Tony Hinchcliffe Sparks Backlash Over Sheryl Underwood Husband Bridge Jokes

Tony Hinchcliffe Sparks Backlash Over Sheryl Underwood Husband Bridge Jokes

Tony Hinchcliffe turned the sheryl underwood husband bridge into the night’s sharpest flashpoint at Kevin Hart’s Netflix roast at the Kia Forum in Los Angeles. He joked about Michael Sparkman’s suicide, then kept going as the room stayed with him. Underwood laughed along when the camera cut to her, but the exchange quickly became the set’s most debated moment.

Kia Forum Roast Lines

Hinchcliffe said, “Her husband committed suicide three years into the marriage.” He followed with, “I’ve been sitting next to her for two hours, and I have to ask: how did he last that long?” Those lines pushed the roast into a different register, because they did not just target a celebrity in the room; they reached back to a death Underwood has discussed publicly for years.

Shane Gillis had already joked earlier in the evening about Underwood’s husband jumping from a building, and tied another line to the Golden State Warriors logo featuring the Bay Bridge. That gave the roast a cumulative feel, with the Underwood material recurring instead of landing as a one-off. In a live comedy special, repetition is the tell; it signals that the bit is built to be remembered.

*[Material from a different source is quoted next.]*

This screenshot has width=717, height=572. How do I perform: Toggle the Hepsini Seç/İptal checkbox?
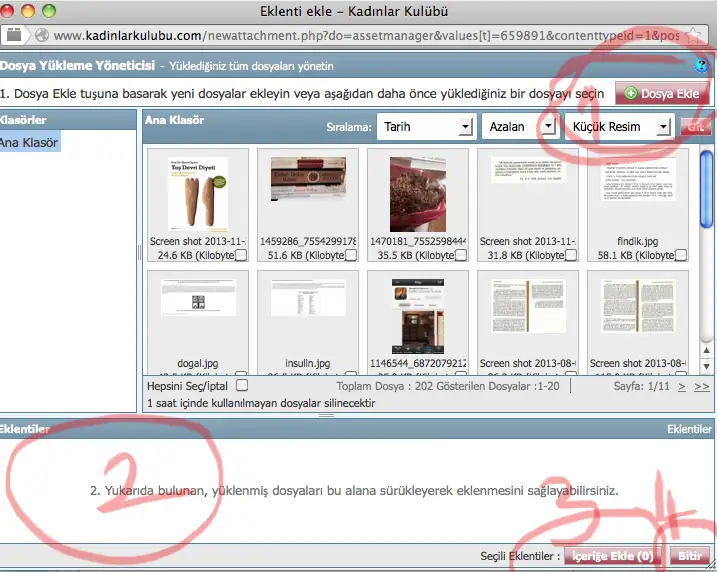(241, 385)
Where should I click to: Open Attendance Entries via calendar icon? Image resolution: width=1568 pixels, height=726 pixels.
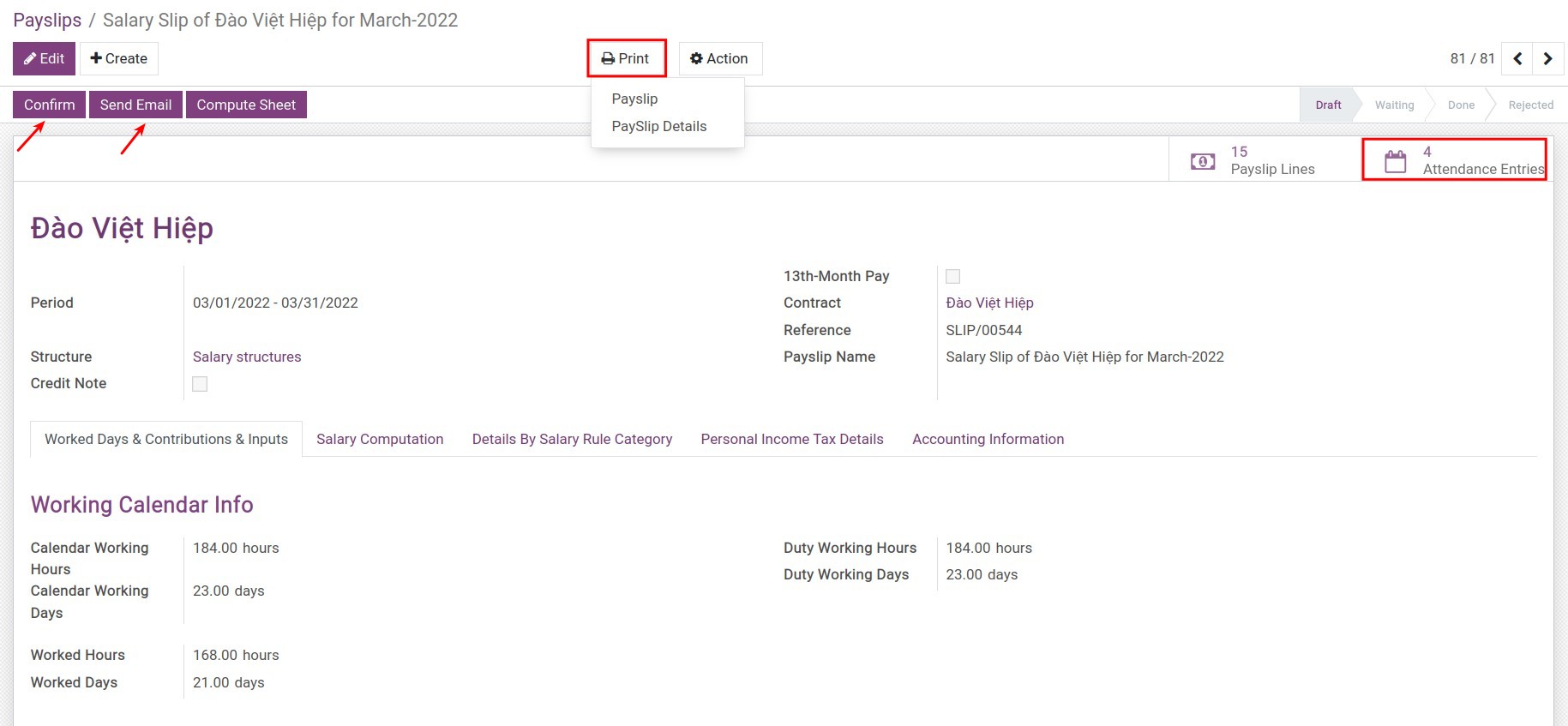1396,161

Underwood’s Onstage Response

Underwood answered in kind with her own roast line: “Question for the day is, who has had more Black d—k in this town? Me or Chelsea Handler? The answer is Tony Hinchcliffe.” She later told TMZ that she did not mind the jokes possibly deemed “inappropriate,” adding, “Freedom of speech is alive and well at Netflix.” That response complicated the backlash, because the person at the center of the joke publicly refused to play the wounded party.

Michael Sparkman died by suicide in 1990 after battling depression, three years into his marriage to Underwood. She later said on “The Talk” in 2018, “That pain … it doesn’t go away,” and added that “the person who is no longer alive has now had the final word.” Those lines explain why the roast hit harder than a standard celebrity roast insult: the material touched a loss she has spoken about without shrinking from it.

Netflix Roast Fallout

The exchange became one of the most talked-about parts of the night, and for Netflix the issue is less about whether roast comedy can be abrasive than whether the set can absorb a reference to a suicide and still read as entertainment instead of cruelty. Underwood’s laughter and her later response gave the moment cover, but they did not erase the immediate reaction to Hinchcliffe’s lines.

For viewers and the platform, the practical read is simple: the joke landed, the backlash followed, and Underwood did not ask for a cleanup. That leaves the roast with a live-wire clip that will travel on its own terms, whether people treat it as boundary-pushing comedy or as a line crossed in public.